Aux mesures opérationnelles s’est ajoutée la réactivation par l’Union africaine des instruments juridiques destinés à lutter contre le terrorisme tels que le Plan d’action sur la prévention et la lutte contre le terrorisme adopté en 2002 comme cadre opérationnel de la Convention de l’OUA sur la lutte contre le terrorisme, adopté en 1999 et son Protocole adopté en 2004.
Il convient également de mentionner la Déclaration de Johannesburg sur l’initiative de Faire taire les armes et la Feuille de route de l’UA sur les mesures pratiques pour faire taire les armes en Afrique à l’horizon 2030.
Ces principes forts ont été complétés par des réflexions pertinentes faites lors des différents fora tenus sur la paix et la sécurité en Afrique
En dépit de toutes ces initiatives, le terrorisme ne faiblit pas sur le Continent. D’abord, en raison d’une insuffisante solidarité africaine avec les pays victimes du terrorisme, mais aussi en raison du non-respect de nos propres engagements.

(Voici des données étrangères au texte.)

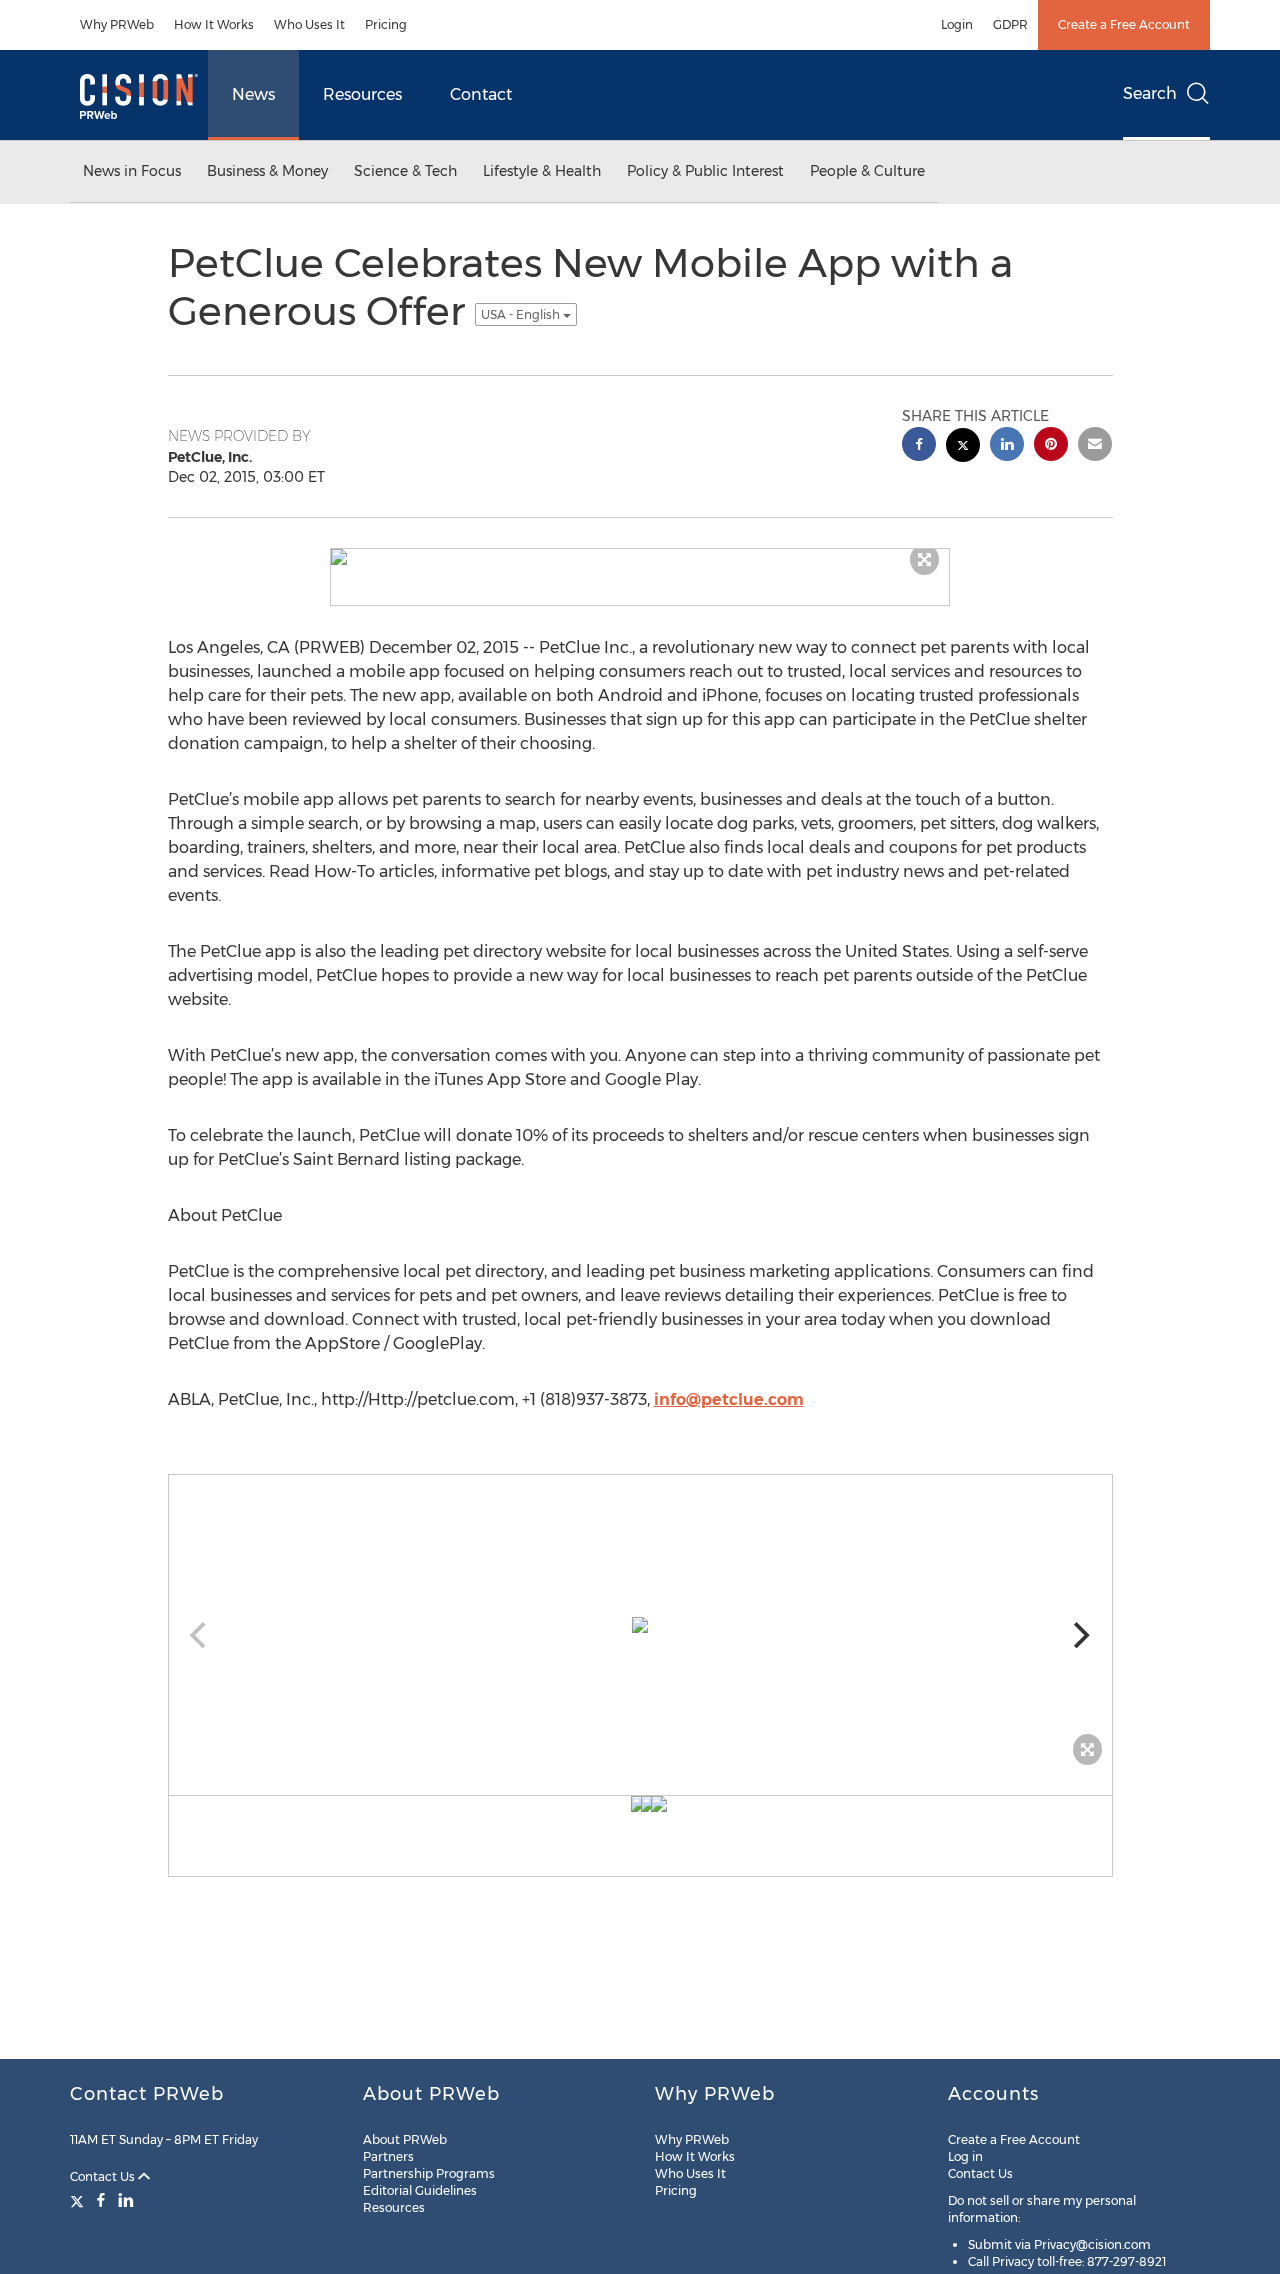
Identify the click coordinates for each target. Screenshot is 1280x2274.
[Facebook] (101, 2200)
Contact (481, 94)
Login (957, 24)
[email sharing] (1095, 446)
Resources (362, 94)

Pour preuve, signalons seulement le cas de la Force Africaine en Attente qui, depuis sa création, n’est pas encore opérationnelle. Sur cette question, la volonté politique a fait défaut, alors que nous avons les moyens et les hommes qu’il faut. Les armées africaines comptent environ 2.700.000 hommes. Mobiliser seulement 1 à 2 % de cet effectif et les doter des moyens nécessaires permettraient de réduire notre dépendance des forces étrangères et de faire face, avec plus de chance de succès, au terrorisme.
On sait que le combat contre le terrorisme est ralenti par l’absence d’un engagement fort de la Communauté internationale à nos côtés. Celle-ci applique à notre égard la politique de double standard international. Alors que la lutte contre DAESH au Moyen-Orient a bénéficié d’une mobilisation internationale à tous les niveaux, celle contre le terrorisme en Afrique est réduite à la portion congrue.

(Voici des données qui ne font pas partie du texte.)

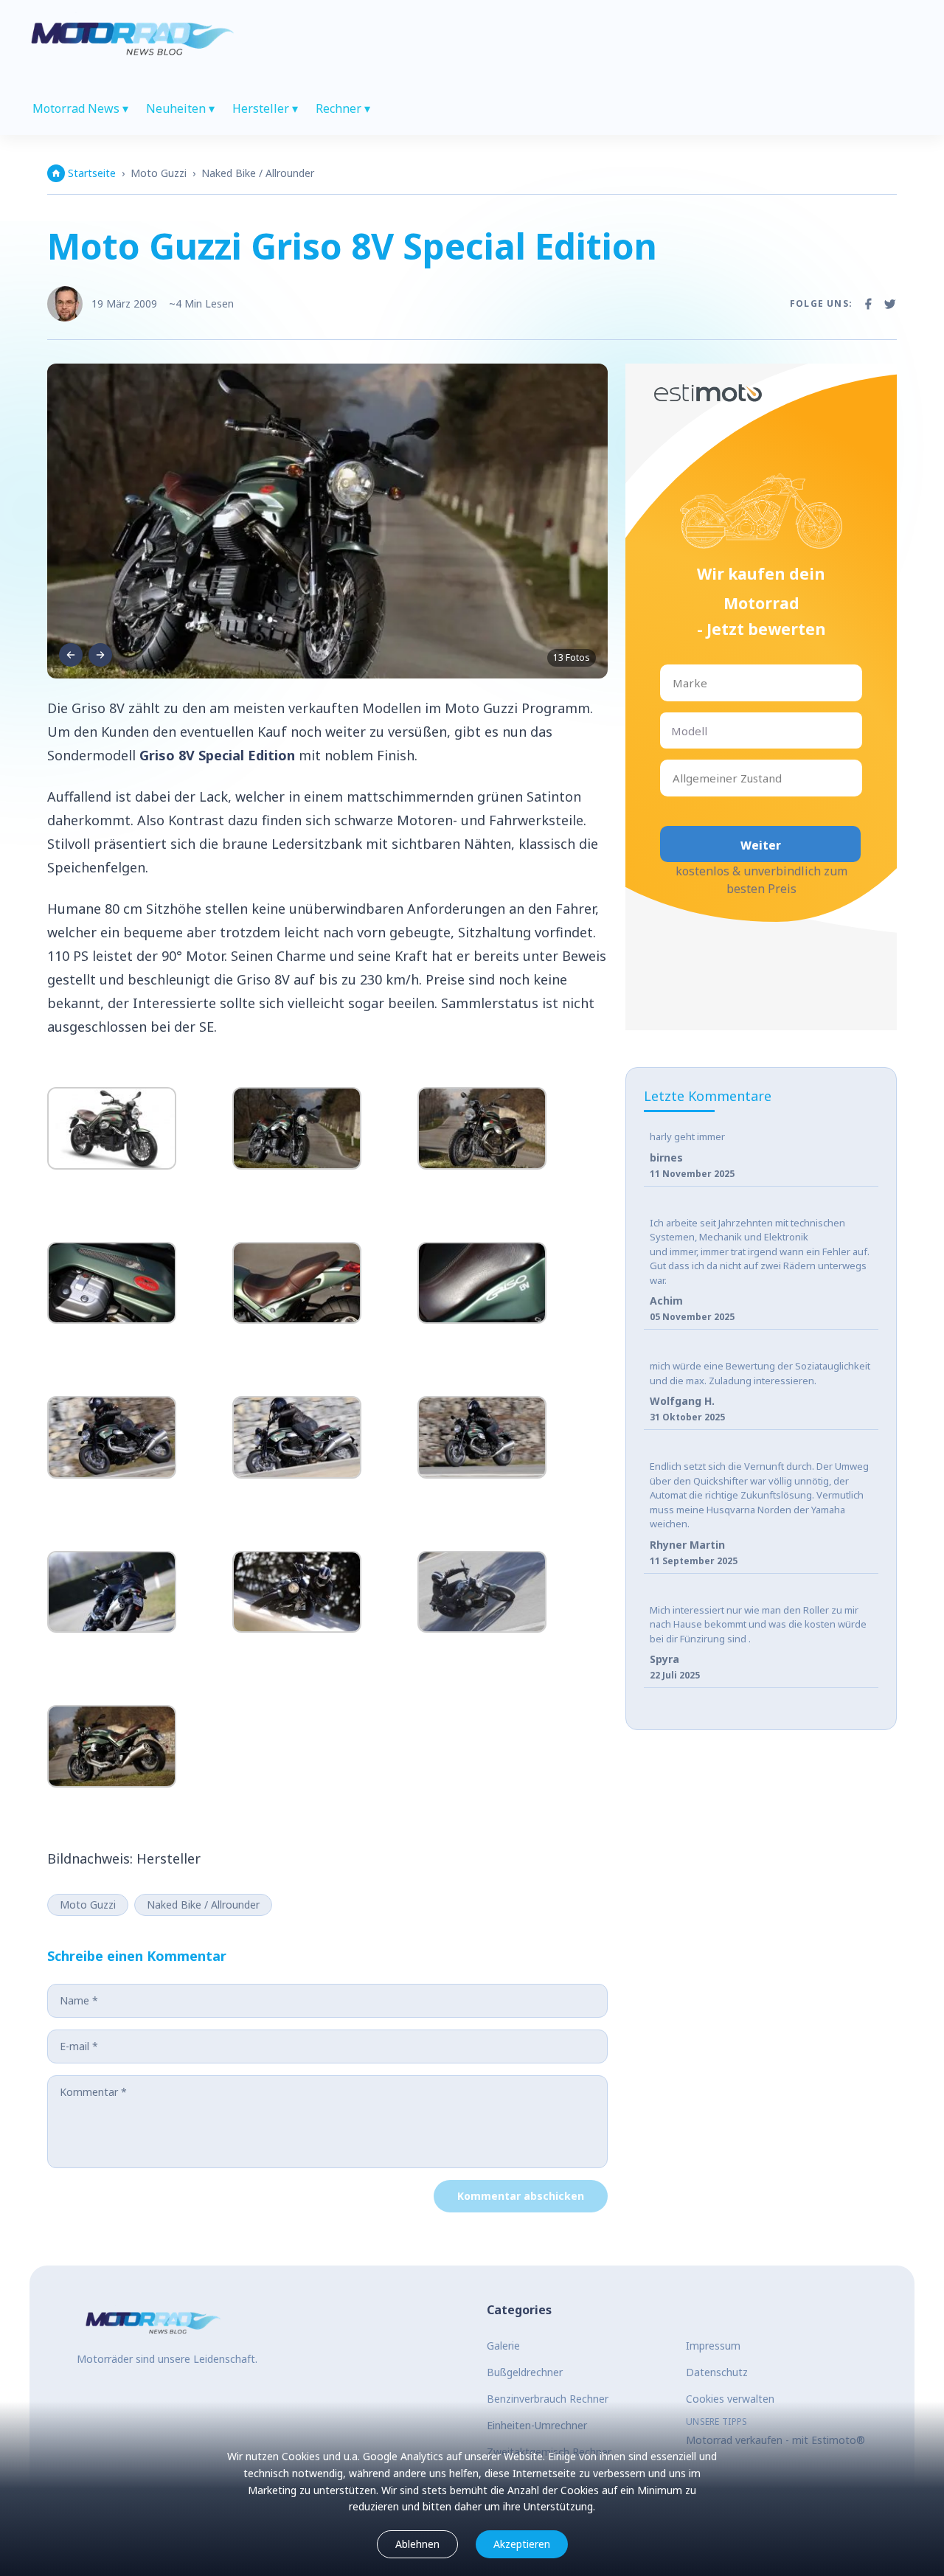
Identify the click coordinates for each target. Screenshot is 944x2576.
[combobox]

S’agissant maintenant des changements anticonstitutionnels des gouvernements, nous avons récemment tous vécu, avec consternation et inquiétude, le retour en force des coups d’État militaires dans certains de nos États membres. On assiste ainsi à la résurgence d’une pratique que nous croyions à jamais révolue, avec l’avènement d’une nouvelle ère, celle prometteuse de la consolidation démocratique.
Parmi les causes de ces changements avancées par les putschistes de ces derniers mois, figurent en bonne place l’incapacité, selon eux, des pouvoirs civils démocratiquement élus à combattre efficacement le terrorisme. Ainsi donc, aux justifications à posteriori désormais classiques, telles que l’impéritie des gouvernements civils, la mauvaise gouvernance sous toutes ses formes, la crise de légitimité des institutions démocratiques, s’ajoute désormais l’argument du monopole de la compétence en matière de lutte contre le terrorisme détenu par les managers de la violence légitime d’Etat, que sont les armées.. Ce nouvel argument qui est apparue ces derniers temps sur la scène politique et médiatique africaine renforce le lien entre terrorisme et changements anticonstitutionnels de gouvernement évoqué plus haut. De la corrélation, on glisse ainsi dangereusement vers la causalité. Les coups d’Etat deviennent, dans cette perspective, l’effet logique de l’expansion du terrorisme.
C’est à ce niveau que se pose la question lancinante du respect des dispositions constitutionnelles internes et des engagements juridiques continentaux auxquels nos états membres ont librement souscrit et qui proscrivent de manière non-équivoque l’accession au pouvoir par des moyens anticonstitutionnels.
La pérennité et la stabilité des institutions démocratiques est un gage du développement économique et social de nos pays. Inversement, les ruptures intempestives des processus démocratique en cours constituent des entraves sur le chemin de l’émergence du continent.
Aussi devient-il urgent d’affiner l’analyse des causes de cette résurgence des usurpations militaristes du pouvoir afin d’en déterminer la thérapeutique appropriée. L’Afrique est sans doute le dernier continent au monde à vivre avec une telle intensité le terrorisme et ou existe encore des changements inconstitutionnels. Il est incontestable que ces deux phénomènes inversent nos priorités de développement et entravent notre marche vers le progrès.